Posted by Phoenix Woman on March 12, 2008

Investors are demanding a say on executive pay:

In 2006, the Securities and Exchange Commission (SEC) adopted new executive pay rules that sought to improve disclosure of performance incentives, retirement benefits, severance arrangements, option grants and perks and to reveal the “why” behind pay decisions.

The SEC reviewed 350 proxy statements showing the new disclosure last year and essentially told the companies who drafted them, “Nice try, but try harder.” The SEC’s biggest beefs were that companies were still not clear about why they paid what they paid; that the presentation was too dense and obscured key data, and that some companies failed to disclose details about how performance pay was set and earned.

Key investor groups, such as one led by the American Federation of State County and Municipal Employees’ (AFCSME) Employee Pension Plan and Walden Asset Management, also are unsatisfied with company disclosure and with pay packages deemed too generous or not sufficiently aligned with company performance. Such activist groups have introduced pay-related shareholder proposals for vote at annual meetings.

Manufacturing jobs pay well and are plentiful, even in this crummy job market (at least in Minnesota):

Manufacturing is far from dead, but too many young people think they’ve already seen the obituary.

That’s the word from Gov. Tim Pawlenty and companies across the state who met late last week at a series of roundtables to brainstorm about how to attract and prepare reluctant young workers to what in many cases remains a high-paying field.

The governor, Minnesota Chamber of Commerce, Department of Employment and Economic Development (DEED) and MnSCU hosted roundtables in Rochester, Brainerd and South St. Paul to discuss potential solutions to the widespread problem.

Manufacturers told Pawlenty that they have jobs to offer, but can’t find skilled workers or students interested in training.

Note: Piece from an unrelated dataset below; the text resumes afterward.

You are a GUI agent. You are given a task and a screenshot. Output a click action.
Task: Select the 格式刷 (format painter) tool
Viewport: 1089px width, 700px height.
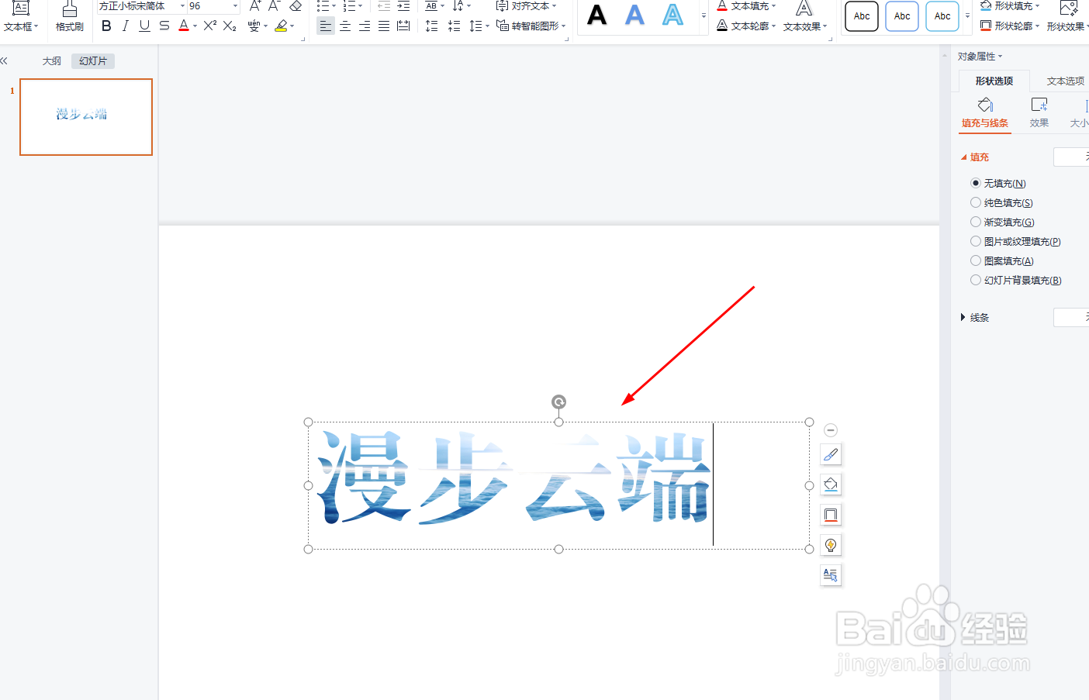(69, 17)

Many young adults are passing up career opportunities with extensive training and salaries that begin at $50,000 a year, they said.

Augsburg college kids may wind up saving the world with a new biodiesel process:

Dubbed the “Mcgyan Process,” the technology, inspired by the work of Augsburg undergraduate Brian Krohn, converts most feedstocks into biodiesel fuel without using much water or producing lots of waste.

Ever Cat Fuels, a start-up co-founded by Augsburg alumnus Clayton McNeff, is building a $5 million plant in Isanti that eventually will produce 3 million gallons of biodiesel fuel a year.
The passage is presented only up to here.